> _What is expected_: Please output the data below exactly as given, starting at its first line and stopping after the line that contains "1389x868 pixels.".
---
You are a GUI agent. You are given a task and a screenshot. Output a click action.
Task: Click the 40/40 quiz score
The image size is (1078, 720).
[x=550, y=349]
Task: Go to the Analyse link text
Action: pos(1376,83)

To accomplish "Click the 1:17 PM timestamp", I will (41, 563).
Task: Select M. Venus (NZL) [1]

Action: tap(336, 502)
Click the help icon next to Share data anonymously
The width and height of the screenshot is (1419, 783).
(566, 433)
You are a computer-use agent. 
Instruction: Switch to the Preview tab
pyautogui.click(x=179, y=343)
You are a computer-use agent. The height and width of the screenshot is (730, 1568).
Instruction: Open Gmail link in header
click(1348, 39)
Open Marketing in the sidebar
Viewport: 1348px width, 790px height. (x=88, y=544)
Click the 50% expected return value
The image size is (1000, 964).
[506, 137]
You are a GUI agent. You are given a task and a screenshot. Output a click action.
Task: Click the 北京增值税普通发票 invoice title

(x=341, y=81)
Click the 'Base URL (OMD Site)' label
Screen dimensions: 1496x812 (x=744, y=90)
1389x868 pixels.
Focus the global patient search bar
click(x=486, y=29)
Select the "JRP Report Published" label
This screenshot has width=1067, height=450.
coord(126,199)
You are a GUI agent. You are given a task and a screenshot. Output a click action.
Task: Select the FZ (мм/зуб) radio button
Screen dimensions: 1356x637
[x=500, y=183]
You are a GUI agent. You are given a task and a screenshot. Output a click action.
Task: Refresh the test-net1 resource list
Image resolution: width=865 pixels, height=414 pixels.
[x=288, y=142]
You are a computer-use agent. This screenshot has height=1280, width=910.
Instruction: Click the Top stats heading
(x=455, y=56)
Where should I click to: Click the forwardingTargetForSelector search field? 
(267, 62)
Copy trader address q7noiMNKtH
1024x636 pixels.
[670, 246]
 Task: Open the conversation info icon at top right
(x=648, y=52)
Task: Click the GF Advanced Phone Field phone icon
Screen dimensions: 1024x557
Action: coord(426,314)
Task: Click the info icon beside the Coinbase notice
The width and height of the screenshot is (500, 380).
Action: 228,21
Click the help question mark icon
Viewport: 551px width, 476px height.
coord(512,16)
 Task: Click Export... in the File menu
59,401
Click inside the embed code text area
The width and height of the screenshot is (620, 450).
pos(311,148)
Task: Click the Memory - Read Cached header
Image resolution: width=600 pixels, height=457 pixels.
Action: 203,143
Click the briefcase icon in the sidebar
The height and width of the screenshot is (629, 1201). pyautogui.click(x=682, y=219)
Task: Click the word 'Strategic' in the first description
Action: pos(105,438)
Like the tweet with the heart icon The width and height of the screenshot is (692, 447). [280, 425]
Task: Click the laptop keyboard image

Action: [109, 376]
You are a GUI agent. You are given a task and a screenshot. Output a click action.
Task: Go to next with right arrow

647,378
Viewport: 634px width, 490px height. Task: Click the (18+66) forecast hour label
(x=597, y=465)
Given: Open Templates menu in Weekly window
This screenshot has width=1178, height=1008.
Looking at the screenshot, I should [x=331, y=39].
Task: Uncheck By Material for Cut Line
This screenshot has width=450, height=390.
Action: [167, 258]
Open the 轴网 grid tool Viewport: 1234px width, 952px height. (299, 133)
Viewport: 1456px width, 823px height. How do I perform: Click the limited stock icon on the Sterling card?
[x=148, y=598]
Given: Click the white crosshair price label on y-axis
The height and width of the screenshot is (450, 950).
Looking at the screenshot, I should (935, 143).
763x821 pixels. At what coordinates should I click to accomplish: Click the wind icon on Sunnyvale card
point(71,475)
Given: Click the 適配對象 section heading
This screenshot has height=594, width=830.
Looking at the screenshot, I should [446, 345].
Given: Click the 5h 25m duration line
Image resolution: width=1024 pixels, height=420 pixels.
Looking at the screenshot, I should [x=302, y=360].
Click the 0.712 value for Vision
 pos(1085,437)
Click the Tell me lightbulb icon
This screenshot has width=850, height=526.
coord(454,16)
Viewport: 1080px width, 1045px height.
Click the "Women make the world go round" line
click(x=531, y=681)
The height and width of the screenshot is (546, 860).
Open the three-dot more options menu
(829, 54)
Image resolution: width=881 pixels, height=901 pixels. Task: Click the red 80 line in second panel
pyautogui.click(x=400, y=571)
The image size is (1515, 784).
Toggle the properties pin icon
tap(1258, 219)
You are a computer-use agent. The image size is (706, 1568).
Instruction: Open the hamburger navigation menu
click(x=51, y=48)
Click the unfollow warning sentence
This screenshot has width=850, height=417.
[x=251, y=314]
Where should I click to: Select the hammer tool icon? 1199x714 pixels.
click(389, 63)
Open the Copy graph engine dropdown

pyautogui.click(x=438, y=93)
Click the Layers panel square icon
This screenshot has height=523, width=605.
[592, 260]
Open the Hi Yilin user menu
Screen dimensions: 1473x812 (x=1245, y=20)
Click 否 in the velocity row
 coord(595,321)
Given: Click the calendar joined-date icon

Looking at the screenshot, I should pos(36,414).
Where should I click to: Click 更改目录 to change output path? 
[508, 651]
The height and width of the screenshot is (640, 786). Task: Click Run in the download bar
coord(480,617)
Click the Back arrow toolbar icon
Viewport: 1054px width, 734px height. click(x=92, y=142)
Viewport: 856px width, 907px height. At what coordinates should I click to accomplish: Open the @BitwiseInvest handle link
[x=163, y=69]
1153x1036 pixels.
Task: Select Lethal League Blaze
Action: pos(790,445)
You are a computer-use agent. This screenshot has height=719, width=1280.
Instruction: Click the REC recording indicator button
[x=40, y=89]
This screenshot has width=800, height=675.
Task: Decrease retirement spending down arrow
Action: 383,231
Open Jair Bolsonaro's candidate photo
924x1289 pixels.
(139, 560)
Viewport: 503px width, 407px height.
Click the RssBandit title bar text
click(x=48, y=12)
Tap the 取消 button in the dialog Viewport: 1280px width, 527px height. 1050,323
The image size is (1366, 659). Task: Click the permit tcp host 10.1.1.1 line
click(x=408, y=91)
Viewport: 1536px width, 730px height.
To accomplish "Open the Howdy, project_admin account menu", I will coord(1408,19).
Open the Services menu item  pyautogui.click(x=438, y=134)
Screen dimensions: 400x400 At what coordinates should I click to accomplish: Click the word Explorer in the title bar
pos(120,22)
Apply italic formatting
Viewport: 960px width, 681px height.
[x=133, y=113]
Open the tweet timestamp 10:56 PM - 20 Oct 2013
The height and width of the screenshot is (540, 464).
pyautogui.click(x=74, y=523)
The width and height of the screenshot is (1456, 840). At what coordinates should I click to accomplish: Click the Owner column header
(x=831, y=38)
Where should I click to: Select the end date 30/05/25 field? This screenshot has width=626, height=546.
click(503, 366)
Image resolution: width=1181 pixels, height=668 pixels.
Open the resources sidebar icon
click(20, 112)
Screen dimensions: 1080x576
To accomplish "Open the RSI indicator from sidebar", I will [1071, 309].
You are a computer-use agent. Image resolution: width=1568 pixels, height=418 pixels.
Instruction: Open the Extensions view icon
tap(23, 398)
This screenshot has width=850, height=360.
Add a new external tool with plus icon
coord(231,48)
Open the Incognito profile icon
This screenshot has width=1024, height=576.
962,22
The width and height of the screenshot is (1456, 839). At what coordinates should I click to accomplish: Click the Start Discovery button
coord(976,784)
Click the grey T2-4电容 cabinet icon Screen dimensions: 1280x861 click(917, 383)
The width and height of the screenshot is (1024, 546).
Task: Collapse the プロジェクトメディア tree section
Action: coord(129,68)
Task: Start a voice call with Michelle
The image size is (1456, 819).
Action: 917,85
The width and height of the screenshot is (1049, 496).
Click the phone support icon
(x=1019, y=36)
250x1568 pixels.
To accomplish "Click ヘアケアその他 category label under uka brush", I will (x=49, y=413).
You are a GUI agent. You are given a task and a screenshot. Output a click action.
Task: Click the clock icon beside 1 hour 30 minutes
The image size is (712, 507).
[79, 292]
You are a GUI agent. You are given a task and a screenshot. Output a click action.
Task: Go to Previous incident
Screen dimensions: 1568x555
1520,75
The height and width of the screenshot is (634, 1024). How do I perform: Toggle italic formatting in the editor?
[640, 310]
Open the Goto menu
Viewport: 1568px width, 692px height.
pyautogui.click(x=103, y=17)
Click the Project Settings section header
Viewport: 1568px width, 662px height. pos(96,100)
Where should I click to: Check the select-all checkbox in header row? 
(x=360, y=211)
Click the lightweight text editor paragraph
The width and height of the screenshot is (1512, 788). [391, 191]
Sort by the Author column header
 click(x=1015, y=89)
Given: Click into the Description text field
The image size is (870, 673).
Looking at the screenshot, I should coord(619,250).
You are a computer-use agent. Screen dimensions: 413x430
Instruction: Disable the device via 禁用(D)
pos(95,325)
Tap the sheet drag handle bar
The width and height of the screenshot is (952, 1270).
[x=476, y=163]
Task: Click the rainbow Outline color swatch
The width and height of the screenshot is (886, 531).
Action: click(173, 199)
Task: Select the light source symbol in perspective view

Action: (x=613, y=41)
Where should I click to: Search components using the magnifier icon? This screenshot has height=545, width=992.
---
> _Answer area_:
You are a GUI agent. You are given a task and a screenshot. Output a click action.
Task: Click the 40/40 quiz score
The image size is (1078, 720).
[x=550, y=349]
Task: Go to the Analyse link text
Action: pos(1376,83)

To accomplish "Click the 1:17 PM timestamp", I will (41, 563).
Task: Select M. Venus (NZL) [1]

Action: tap(336, 502)
Click the help icon next to Share data anonymously
The width and height of the screenshot is (1419, 783).
(566, 433)
You are a computer-use agent. 
Instruction: Switch to the Preview tab
pyautogui.click(x=179, y=343)
You are a computer-use agent. The height and width of the screenshot is (730, 1568).
Instruction: Open Gmail link in header
click(1348, 39)
Open Marketing in the sidebar
Viewport: 1348px width, 790px height. (x=88, y=544)
Click the 50% expected return value
The image size is (1000, 964).
[506, 137]
You are a GUI agent. You are given a task and a screenshot. Output a click action.
Task: Click the 北京增值税普通发票 invoice title

(x=341, y=81)
Click the 'Base URL (OMD Site)' label
Screen dimensions: 1496x812 (x=744, y=90)
1389x868 pixels.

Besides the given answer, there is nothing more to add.